> _REQUESTS_:
a - Answer these questions using the Commons debate excerpt:
(i) Which Act is the law in this case?
(ii) At whose instance is Mr. Snow raising the issue?
(iii) On what date did the Minister answer the hon. Member for Dartford?
b - Reproduce the Commons debate excerpt word for word, from "Mr. Julian Snow" to "without Question put.".
c - Shorten the paragraph of the Commons debate excerpt that begins "It is not always very easy" while keeping its main facts.

HC Deb 07 November 1956 vol 560 cc245-54

Motion made, and Question proposed, That this House do now adjourn.—[Mr. E. Wakefield.]

9.59 p.m.

Mr. Julian Snow (Lichfield and Tamworth)

The subject which I wish to raise on this Adjournment Motion concerns the voting powers of local authority representatives in matters which arise chiefly with regard to housing. As the House is aware, I am not allowed, under the Standing Order, to base my case on anything which may produce the question of amending legislation. Therefore, I must try to address my remarks to the whole question of the interpretation of the law as it exists.

It being Ten o'clock, the Motion for the Adjournment of the House lapsed, without Question put.

Motion made, and Question proposed, That this House do now adjourn.—[Mr. E. Wakefield.)

Mr. Snow

The law in this case is the Local Government Act, 1933.

It is not always very easy for people outside the House of Commons to appreciate how difficult it is to find an appropriate occasion to propose amending legislation, and no doubt other hon. Members who are also perturbed about the present situation will join with me in trying to find an appropriate Bill to which we may table an Amendment on this matter. For the moment, therefore, I must restrict myself to the question whether or not the Act is being properly interpreted.

I was given to understand from a not unfriendly source, shortly before this debate began, that the question of interpretation is, finally, the responsibility of the court, but I am also advised that interpretation so far as personal pecuniary interest is concerned, once the subject of a ruling by the Ministry, would be very strong evidence in any subsequent court action. I make that point because I shall in a few minutes take the liberty of refreshing the memory of the House on the recent Northampton case which concerns this particular matter. I am raising this issue tonight at the instance of the Lichfield Rural District Council, and I am also supported by correspondence which I have been shown concerning the proceedings of Rugeley Urban District Council on the same matter. In the Northampton case, the Lord Chief Justice, in summing up—the case is more properly known as Brown and others v. the Director of Public Prosecutions—said this: The simple question is whether or not the vote they gave on this occasion was contrary to Section 76 of the Act of 1933, and it is no doubt of the greatest possible importance that there should be a strict observance of the Act. I do not wish to challenge anything which the Lord Chief Justice said. It would be very improper if I did so. I should, however, like to ask the Minister how he reconciles that court observation with the answer which he gave to the hon. Member for Dartford (Mr. Sydney Irving) on 19th March last. In that case, my hon. Friend had raised the question of a ruling which the Minister had given about certain members of the Dartford Rural District Council, and the general complaint of my hon. Friend was that certain councillors who were tenants of council houses were debarred from voting in connection with the rent question while certain owner-occupiers on the same council had not been debarred on the question of charges for the emptying of cesspools.

> _MATERIAL PROVIDED_:
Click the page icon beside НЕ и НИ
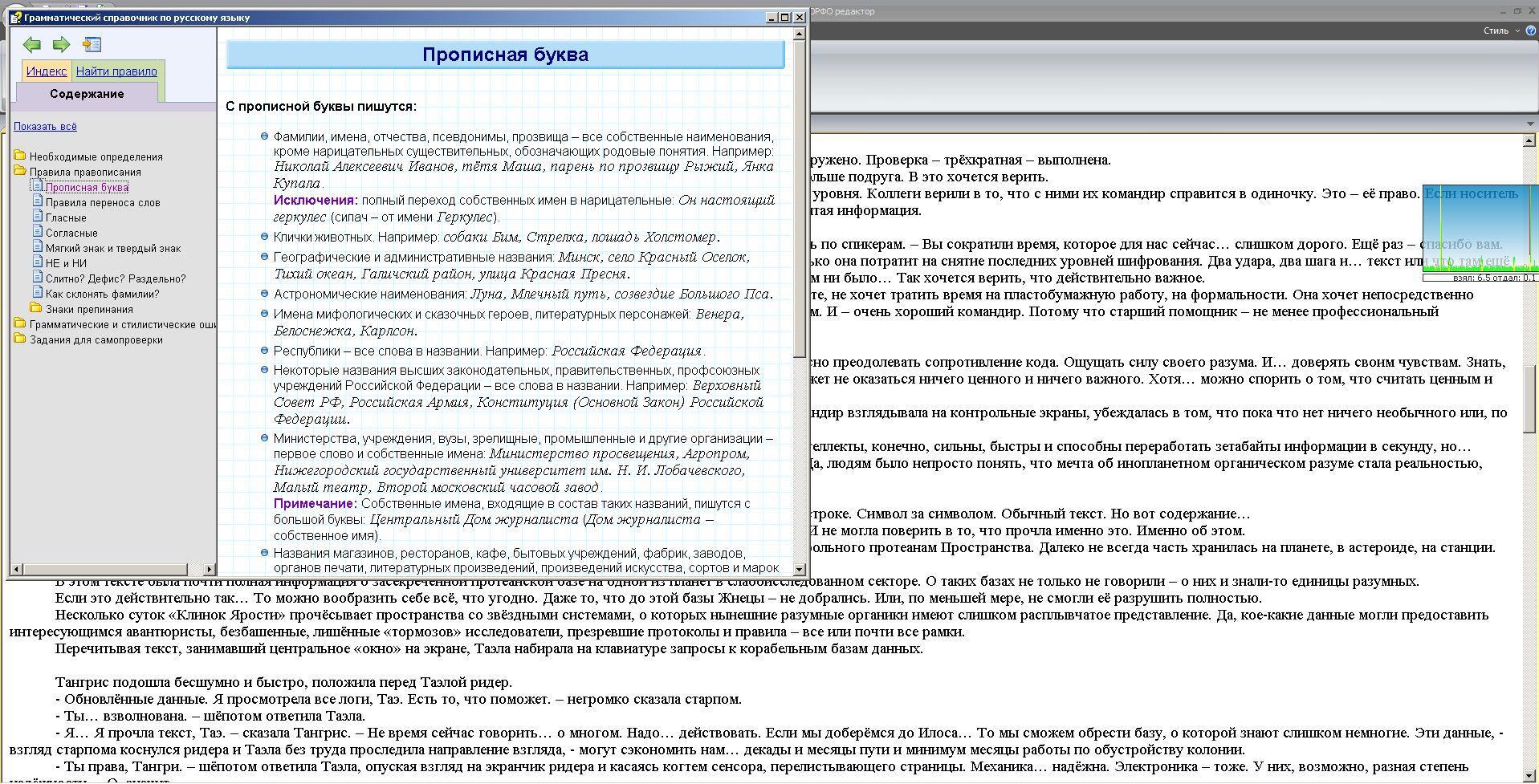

> _ANSWERS FOR THE EXERCISE_:
a -
(i) The Local Government Act, 1933.
(ii) The Lichfield Rural District Council.
(iii) On 19th March last.

b -
Mr. Julian Snow (Lichfield and Tamworth)

The subject which I wish to raise on this Adjournment Motion concerns the voting powers of local authority representatives in matters which arise chiefly with regard to housing. As the House is aware, I am not allowed, under the Standing Order, to base my case on anything which may produce the question of amending legislation. Therefore, I must try to address my remarks to the whole question of the interpretation of the law as it exists.

It being Ten o'clock, the Motion for the Adjournment of the House lapsed, without Question put.

c - People outside the House of Commons may not realize how hard it is to find a suitable occasion to propose amending legislation. Other concerned Members will likely help look for a Bill to which an Amendment can be tabled. Until then, the speaker must keep to whether the Act is being properly interpreted.